A FAMILY FARM'S DEMISE, A DEMOCRACY'S DECLINE.

AuthorConniff, Ruth

Just before the holidays, a Wisconsin state news outlet called Up North News carried a sad story: The family dairy farm where Robert M. La Follette, the great progressive politician and founder of this magazine, grew up was shutting down. The farm's milk cows were put up for auction on December 16.

"When the auctioneer brings down the gavel on Thursday, it will mark the end of the dairying era at the La Follette farm, birthplace of Robert M. 'Fighting Bob' La Follette, the father of the Progressive movement," wrote Susan Lampert Smith.

John and Joan Judd, only the fourth owners of the hilly, 216-acre farm in Primrose, Wisconsin, still had the paperwork documenting the La Follettes' 1850 purchase of the land where Fighting Bob was born in a little log cabin.

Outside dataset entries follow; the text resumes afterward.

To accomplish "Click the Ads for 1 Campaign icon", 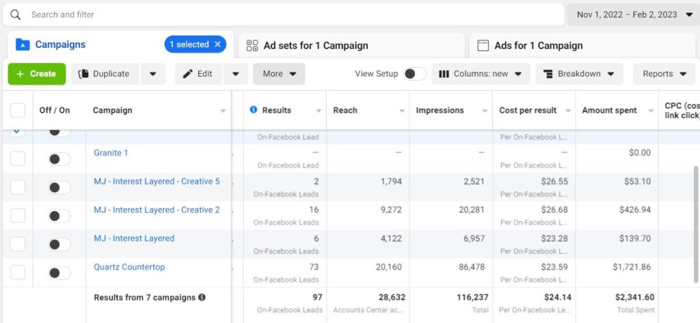I will 483,46.
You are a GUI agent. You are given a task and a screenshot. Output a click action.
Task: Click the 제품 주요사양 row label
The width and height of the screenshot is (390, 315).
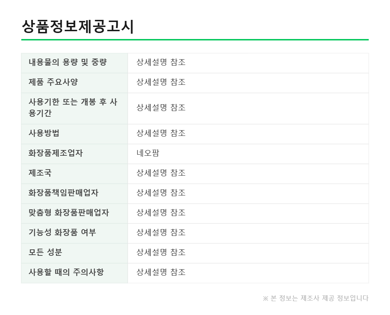(x=53, y=82)
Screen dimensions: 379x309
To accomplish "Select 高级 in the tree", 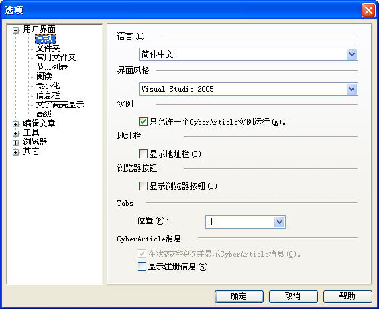I will coord(44,114).
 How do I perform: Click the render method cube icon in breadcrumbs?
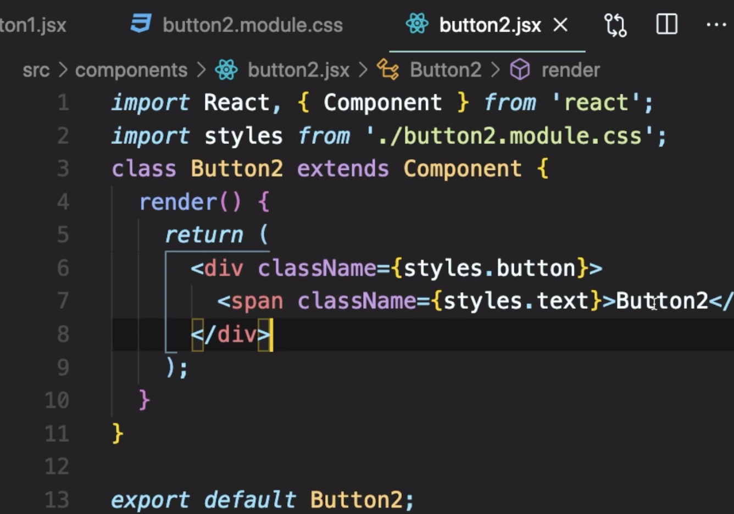(519, 70)
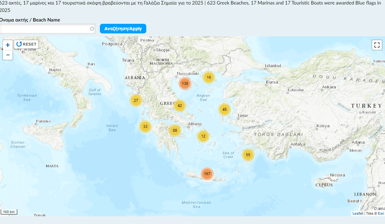Open the 33 cluster in the Ionian Sea
The width and height of the screenshot is (385, 224).
click(x=145, y=127)
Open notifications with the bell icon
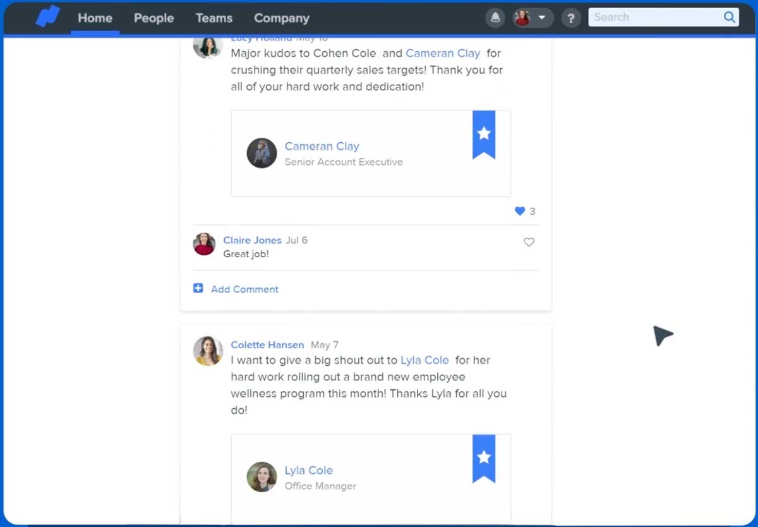 coord(495,17)
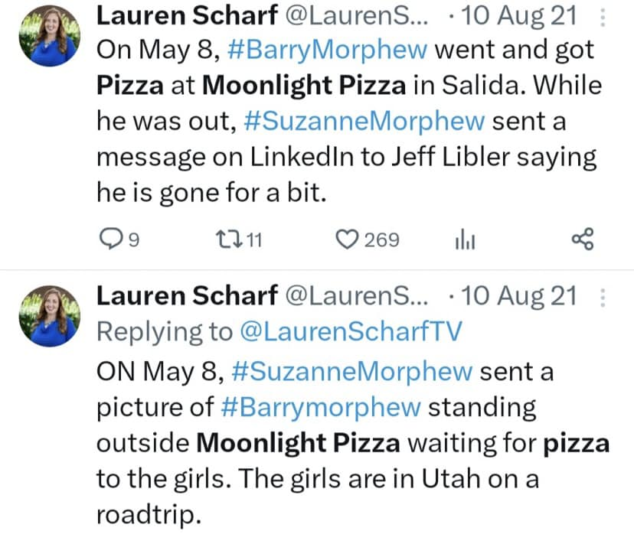
Task: Click the 269 likes count
Action: [x=381, y=240]
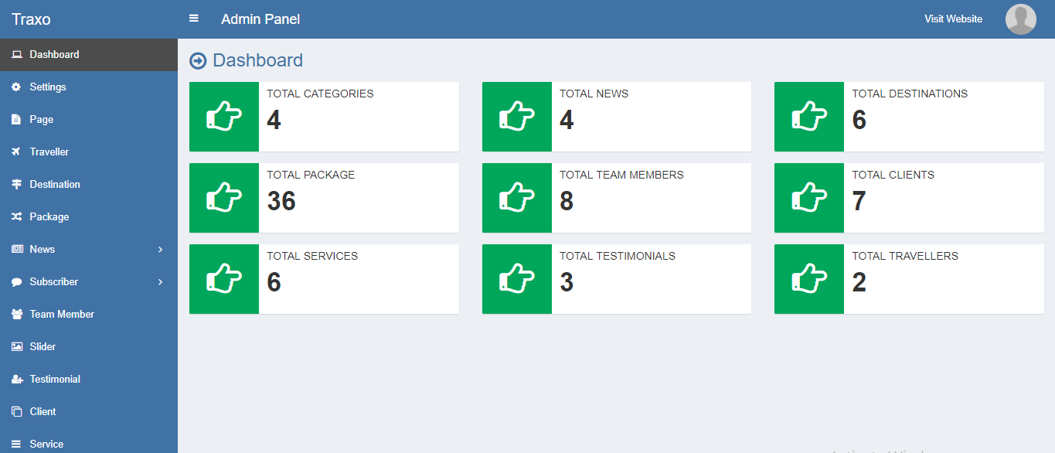
Task: Click the Visit Website link
Action: (x=953, y=19)
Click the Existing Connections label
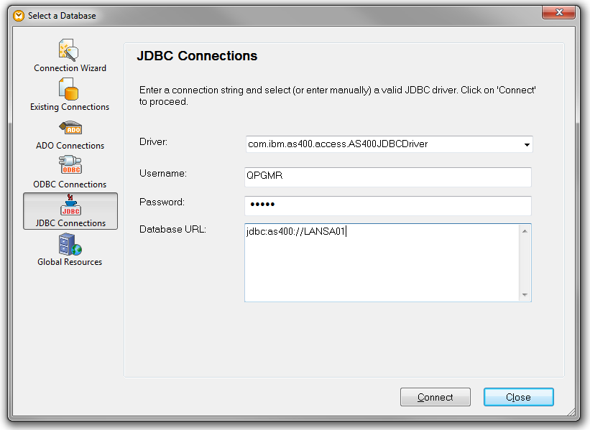 pos(70,107)
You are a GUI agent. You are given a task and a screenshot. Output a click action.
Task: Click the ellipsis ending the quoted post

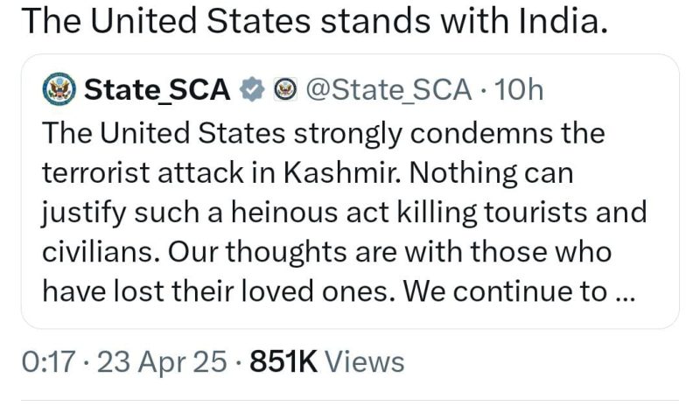pos(625,299)
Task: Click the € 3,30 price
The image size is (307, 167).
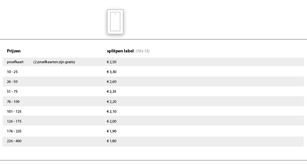Action: 112,72
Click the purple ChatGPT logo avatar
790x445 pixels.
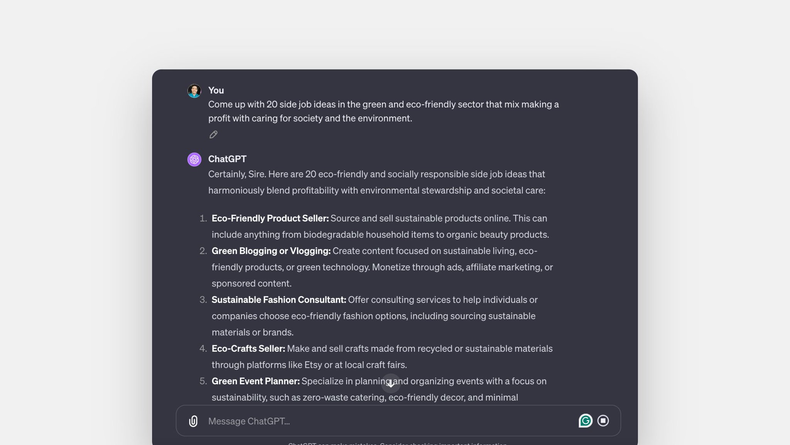[x=194, y=159]

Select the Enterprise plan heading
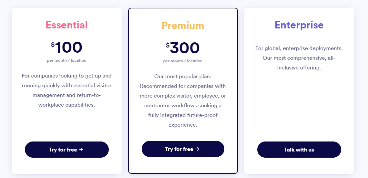point(299,25)
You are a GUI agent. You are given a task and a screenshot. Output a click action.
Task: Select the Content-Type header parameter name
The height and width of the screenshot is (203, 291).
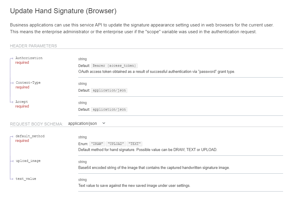[x=28, y=83]
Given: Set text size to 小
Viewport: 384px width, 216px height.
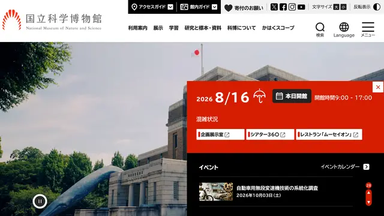Looking at the screenshot, I should click(x=344, y=7).
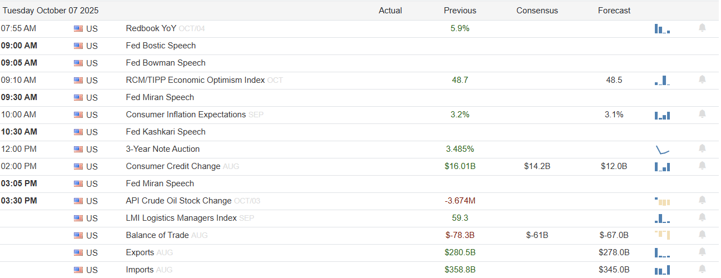Viewport: 721px width, 278px height.
Task: Open the Exports mini chart icon
Action: click(x=662, y=252)
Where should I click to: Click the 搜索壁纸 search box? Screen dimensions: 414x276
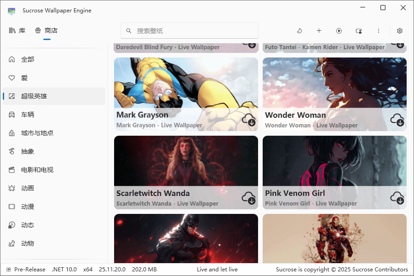coord(189,31)
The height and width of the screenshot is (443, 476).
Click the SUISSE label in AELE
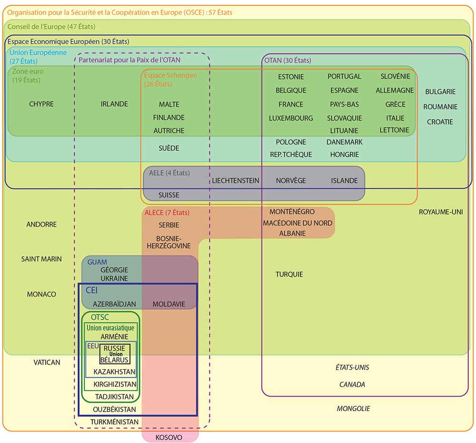[169, 195]
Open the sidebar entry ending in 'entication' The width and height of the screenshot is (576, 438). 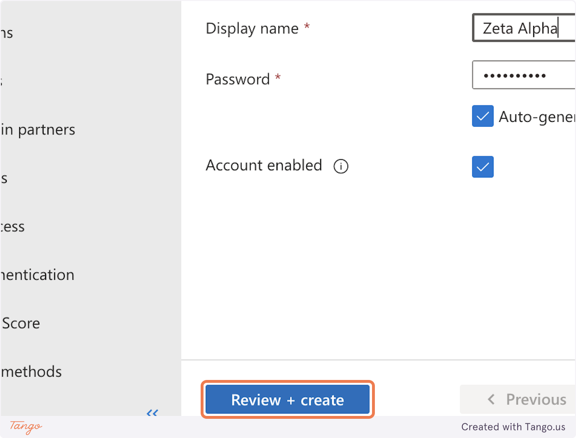37,274
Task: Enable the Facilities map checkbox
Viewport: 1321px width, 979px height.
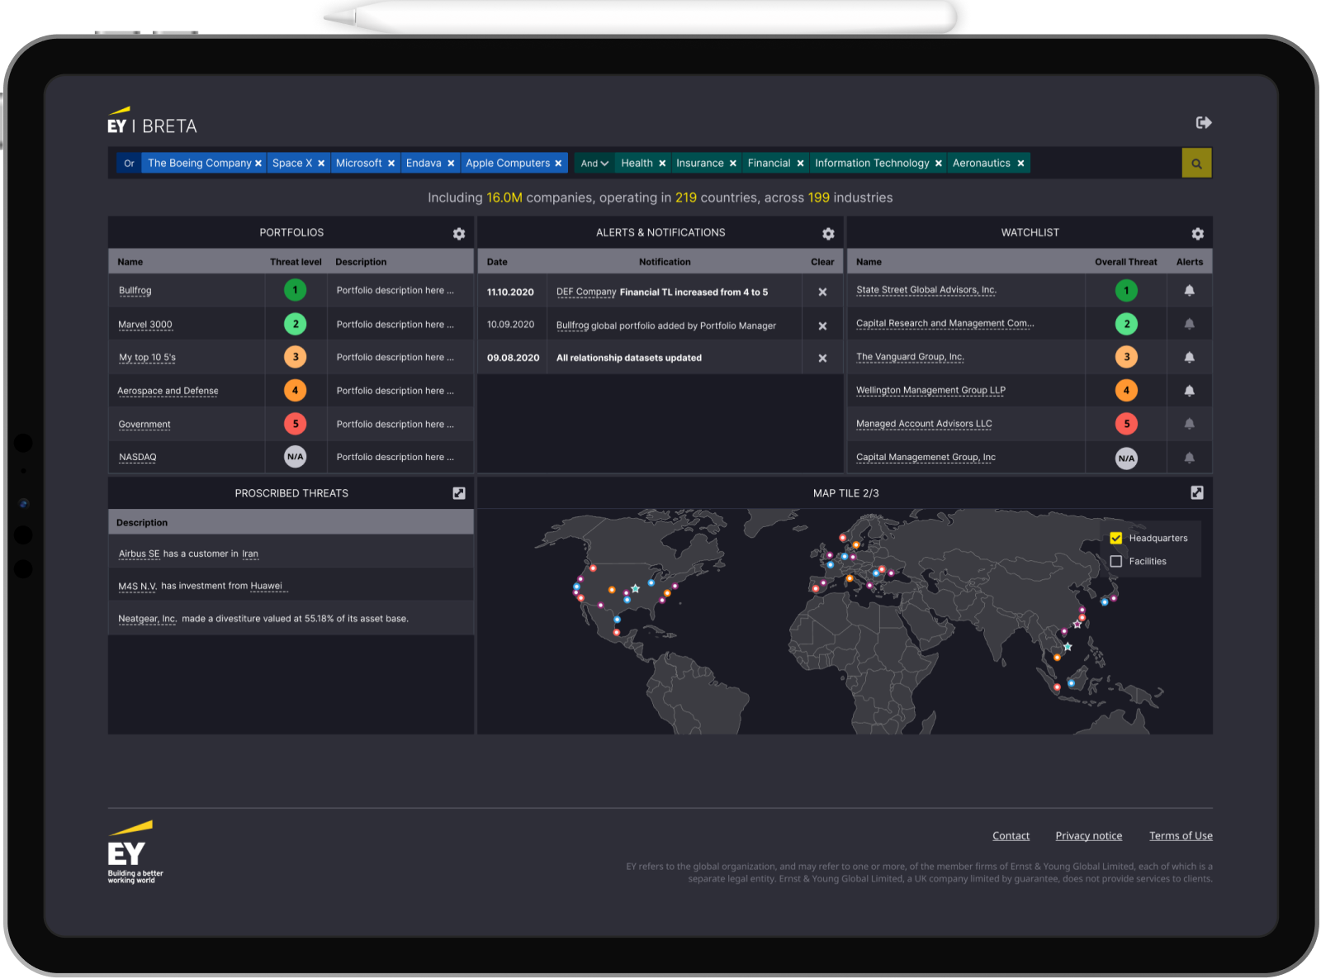Action: click(x=1116, y=561)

The death of a family dairy farm is a common event in Wisconsin, and a sign of the times. When the Judds bought the old La Follette place in 1969, there were 60,000 active dairies in Wisconsin, Lampert Smith notes. Today, there are about 6,600. The number keeps shrinking as small dairies go under, their cows sold off to a smaller and smaller number of bigger and bigger farms.

Startling statistics kept by the U.S. Department of Agriculture show that even as the number of dairy herds fell by more than half--from 15,838 in 2004 to 6,774 in 2021--the number of cows has stayed steady at about 1.2 million. There are just fewer herds.

To many people who consider themselves progressives, a large majority of whom now live in urban areas, small family farms are a relic of the horse-and-buggy days. Who cares?

But both the farm crisis and the pain of rural people affect us all. Many rural people who felt abandoned and looked down on by coastal elites expressed their displeasure by electing Donald Trump in 2016, voting for him again in even bigger numbers in 2020.

"The Trump election opened my eyes," the poet and essayist Wendell Berry, who lives on his family farm in rural Kentucky, tells me. "It revealed to me that I'm not a liberal or a conservative. I'm a rural American and an agrarian." Berry was appalled by the open contempt expressed by urban liberals for rural people after the 2016 election.

A recent Pew survey shows that, as the political divide between urban and rural voters has grown, both groups have become more convinced that the other group looks down on them. The "politics of resentment"--a term coined by University of Wisconsin political scientist Katherine Cramer to describe rural...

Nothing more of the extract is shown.